6 min read

Drools Grid (version 2) - #1 Modules Introduction

Hi there, I'm right now  commiting/merging into the JBoss Drools trunk the new version of the  Drools Grid module. The idea of this module and all its submodules is to  provide the ability to execute distributed knowledge session across  distributed grid of machines/nodes.

For achieving this big goal we can set  up different components that will allow us to transparently distribute  our knowledge session based on the requirements that we have for our  applications. In this post I will give a quick overview about each of these  components and in the next few post I will be trying to show how we can  use this project in real life scenarios.

Remember that this is a  work in progress, so community feedback is appreciated!

Inside the drools-grid  directory you will find the following sub modules:

Drools Grid API  (drools-grid-api -  Low level API)

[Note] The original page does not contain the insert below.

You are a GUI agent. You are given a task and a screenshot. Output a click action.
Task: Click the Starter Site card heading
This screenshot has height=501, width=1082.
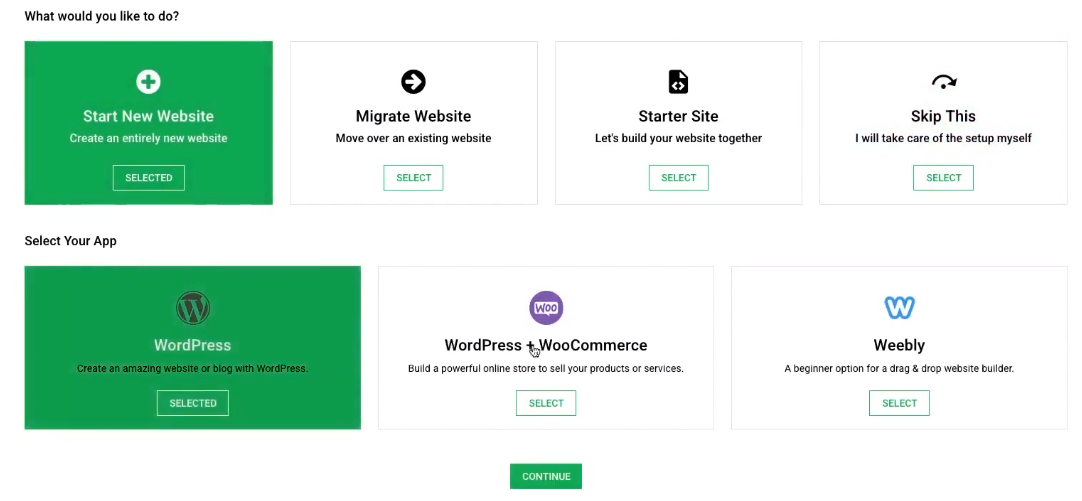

This module contains all the low level APIs  to interact with nodes across the grid.  You will find here core  concepts that will be used in the grid internals to define different  types of services. Some of the core interfaces that you will find here are:

ExecutionNodeService: this interface will  represent across the grid Nodes that will be able to host and execute  knowledge sessions. DirectoryNodeService: this interface will represent across the  grid Nodes that will be in charge of hosting a directory with  information about what’s living inside the grid. Inside these nodes we  can find all the ExecutionNodeServices and HumanTaskNodeServices that we have  currently running inside our distributed nodes and also the knowledge  sessions that we have running inside them. HumanTaskNodeService: this interface will  represent a HumanTaskNodeService that will be in charge of hosting and  executing human tasks for business processes.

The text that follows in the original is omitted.